Looking down from Arch Rock

OK, while the moon was full, it was a cloudy night so my expectations for a moon-bathed hike were low. But then the clouds parted just enough and all was well.

The plan was to start in the Bear Valley Visitor Center parking lot at Point Reyes around 6 p.m. and hike straight out to Arch Rock and back, an eight-plus-mile roundtrip over a fairly easy trail. No big climbs or dips and the path is a wide fire road nearly the entire way. That would bring our sizeable group to the oceanfront rock just around sunset for a terrific view of the sun dipping into the horizon. That didn’t happen as the clouds obscured the horizon and the sunset itself wasn’t visible, but it didn’t matter. It’s still a great vista point on the edge of Arch Rock. To the north and the south, the rugged cliffs of the rest of Point Reyes are visible along with the usual seaside expanse.

At Arch Rock, there’s a small trail that winds down to the shoreline itself, but it’s not a good idea to head down there when the tide is in. Once down there though, you can go underneath the arch of the rock and have a bit of solitude in a very private speck of sand. Worth doing if you don’t mind a little scrambling over rocks to get there.

Unlike many parks that close their gates at sundown or soon after, the gate to the (free) Bear Valley parking area is open until midnight making it ideal for late-afternoon or evening hikes. The trail itself is shaded much of the way by Douglas firs and oak trees making it cool – or creepy – when darkness sets in. Despite the tree cover and the clouds, it was possible to do nearly the entire hike without the use of flashlights or head lamps, relying solely on glimpses of moonlight from between the clouds and the natural ability of our eyes to adjust to the darkness.
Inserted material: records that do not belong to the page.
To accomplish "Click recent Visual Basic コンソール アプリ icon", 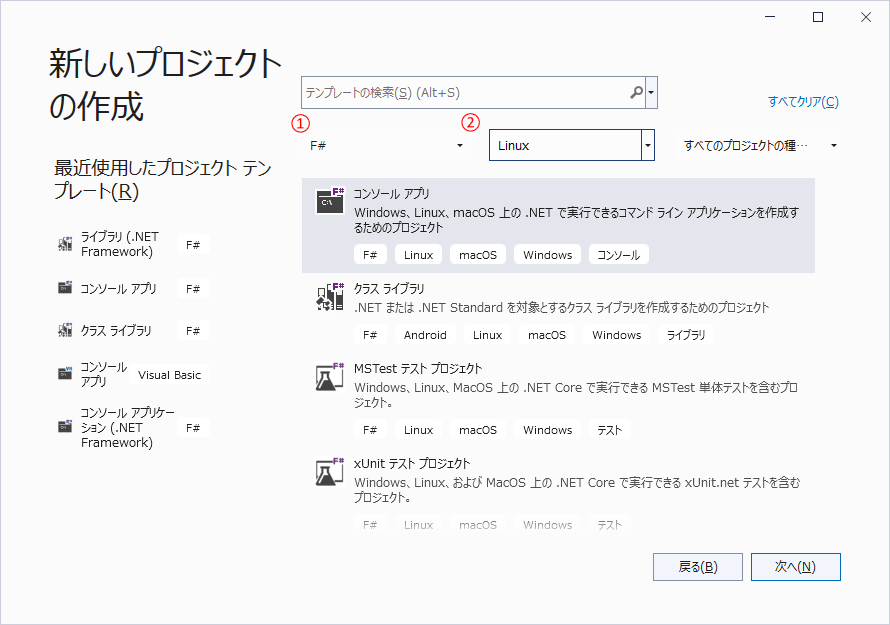I will (x=66, y=375).
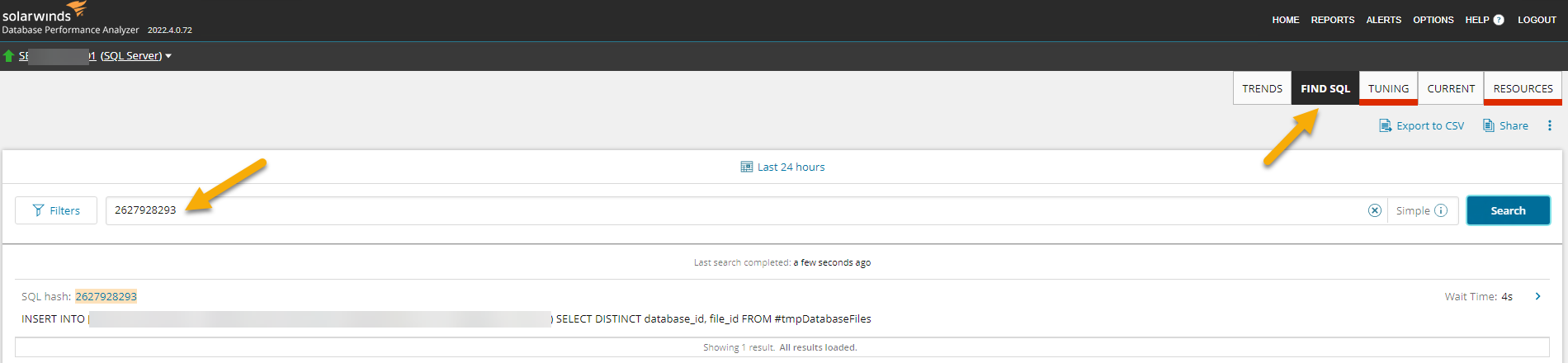Open the Filters panel
1568x363 pixels.
tap(56, 210)
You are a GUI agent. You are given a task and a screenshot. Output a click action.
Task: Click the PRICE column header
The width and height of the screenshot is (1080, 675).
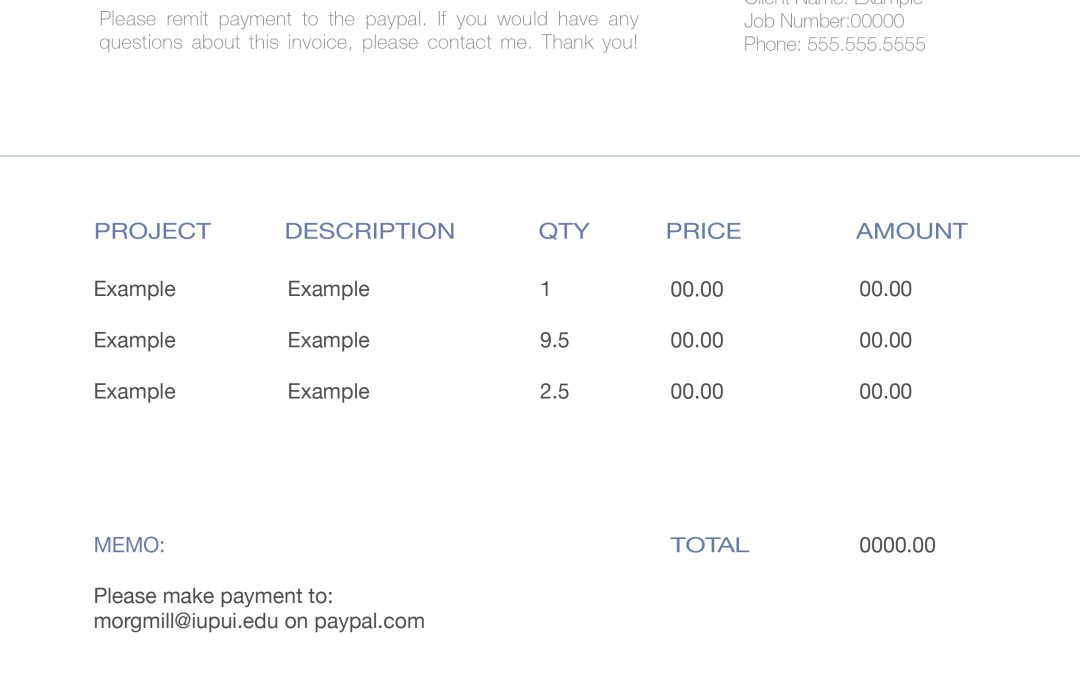703,231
This is probably one of the most popular trails in all of Point Reyes, and on my daytime visits, there can often be literally crowds of people, making it not the most pleasant hike. So if you’ve had that experience, consider going against traffic and making it a night hike, especially on one of the evenings near a full moon. The view will be even better from the overlook spot of the rock, and you’ll likely have the trail to yourself.

(P.S. And speaking of impressive outdoors outings, congrats to Janet Cain of Sonoma, who finished 10th (!) in her age division in this morning’s Boston Marathon. I met Janet and her husband at the SF airport the other day and was cheering for her today to do well in my hometown race.)